Também em nota, o Carrefour Brasil disse que o boicote dos fornecedores impacta os clientes da rede e que está dialogando com o setor pecuarista para retomar o abastecimento das lojas “o mais rápido possível”.
“Nós, do Grupo Carrefour Brasil, lamentamos profundamente a atual situação e reafirmamos nossa estima e confiança no setor agropecuário brasileiro, com o qual sempre mantivemos uma relação sólida e de parceria. Entendemos a importância deste setor para a economia e para a sociedade como um todo, e continuamos comprometidos com o fortalecimento dessa relação”, diz a nota.
Segundo dados da Associação Brasileira de Proteína Animal (ABPA), o Brasil já exportou 181,9 mil toneladas de carnes em 2024 e teve receita de R$ 507,3 milhões.

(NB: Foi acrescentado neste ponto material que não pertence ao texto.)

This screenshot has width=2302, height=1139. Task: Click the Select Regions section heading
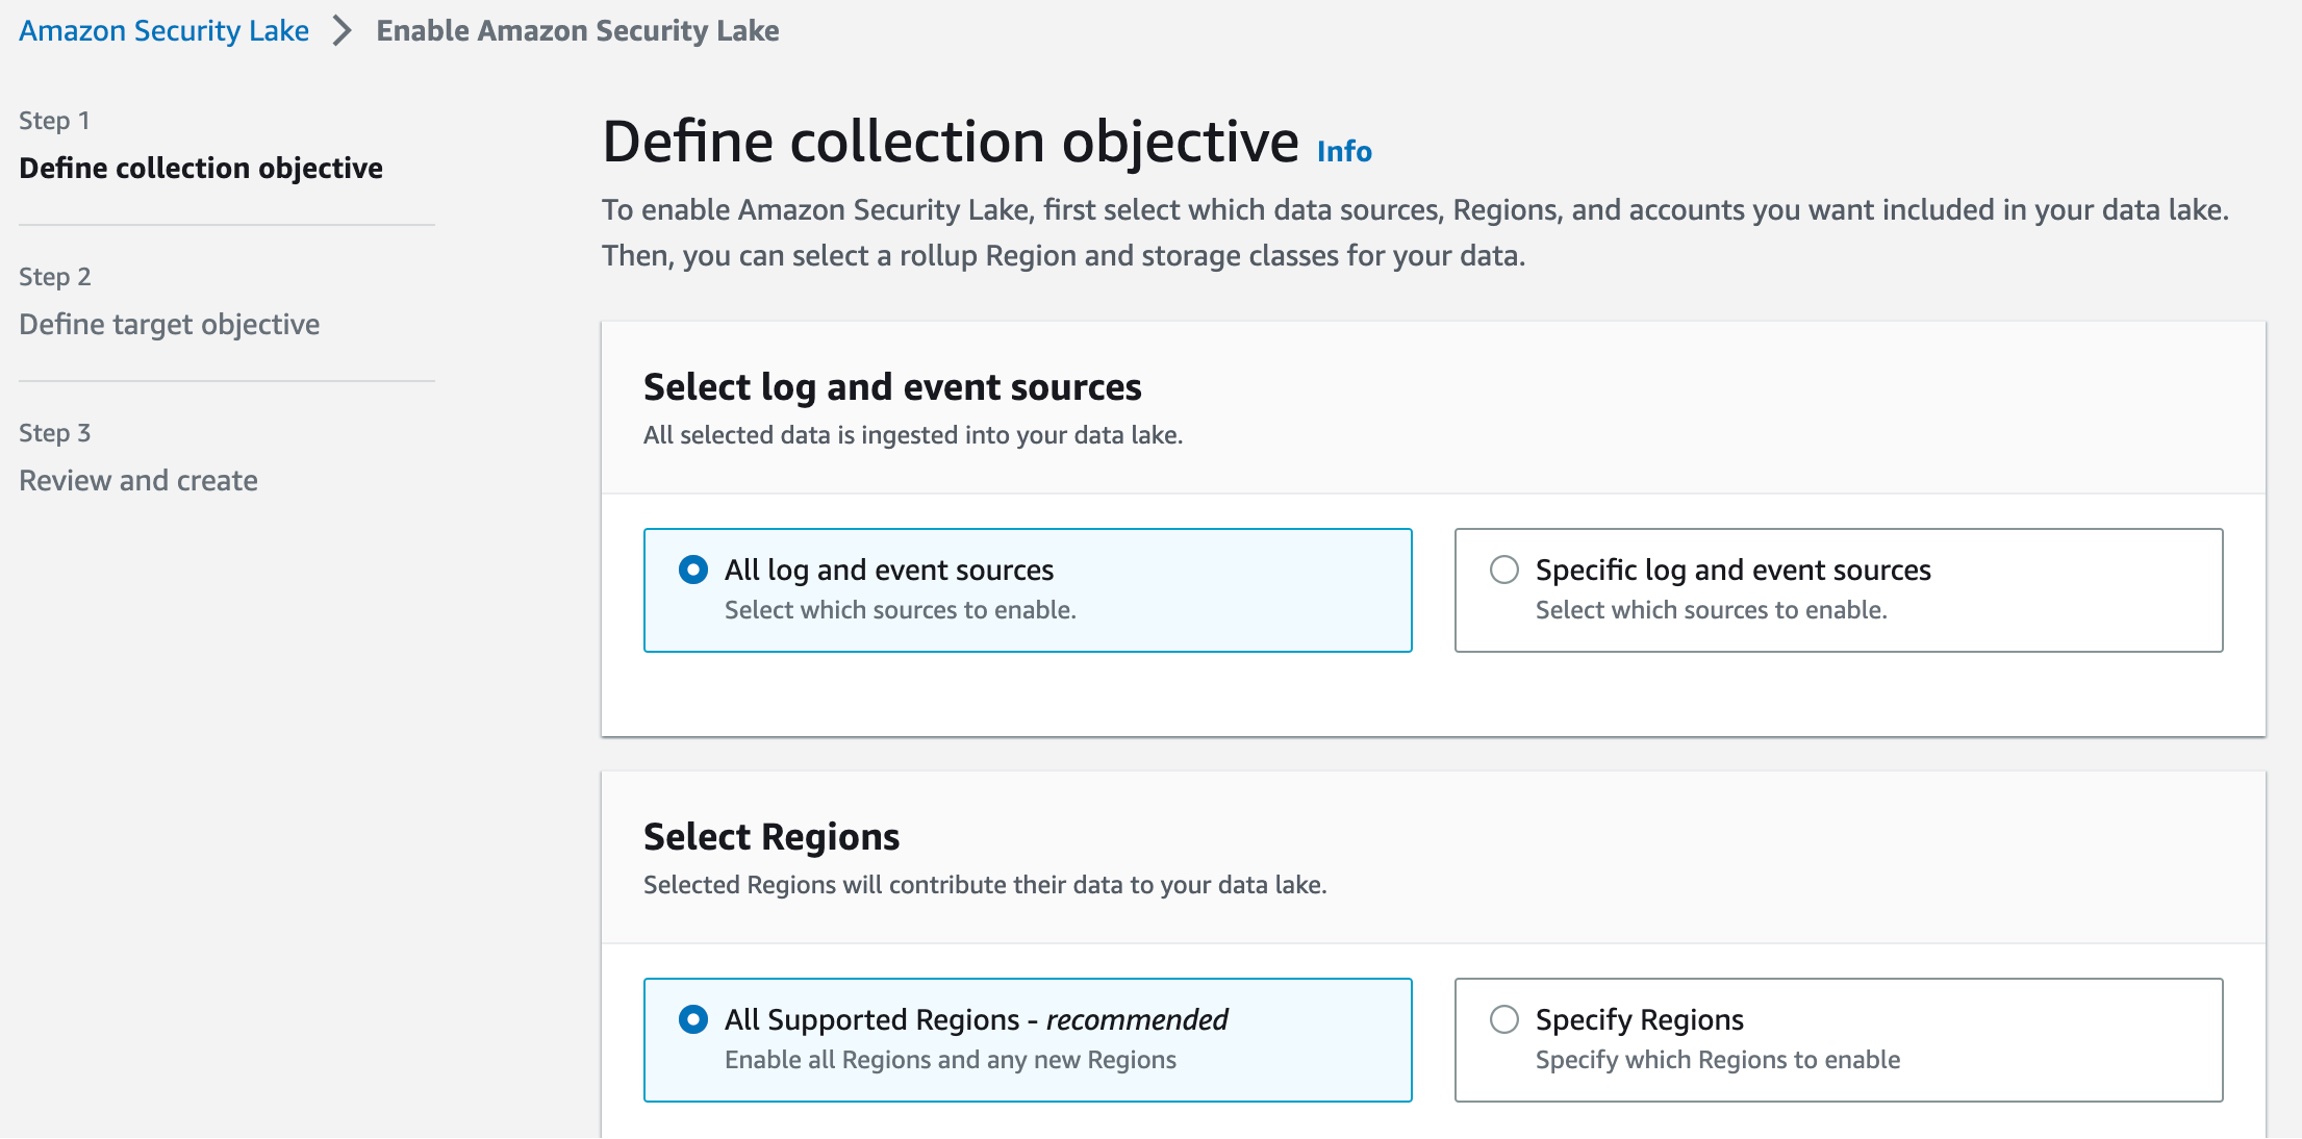pyautogui.click(x=771, y=837)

Desde a publicação da carta endereçada a Arnaud Rousseau, presidente da Federação Nacional dos Sindicatos Agrícolas (Fnsa) da França em seu perfil no X (antigo Twitter), Alexandre Bompard não publicou nenhuma declaração. A postagem foi feita em 20 de novembro. Desde a semana passada, a Fnsa tem participado de protestos de agricultores por toda a França para se posicionar contra o acordo.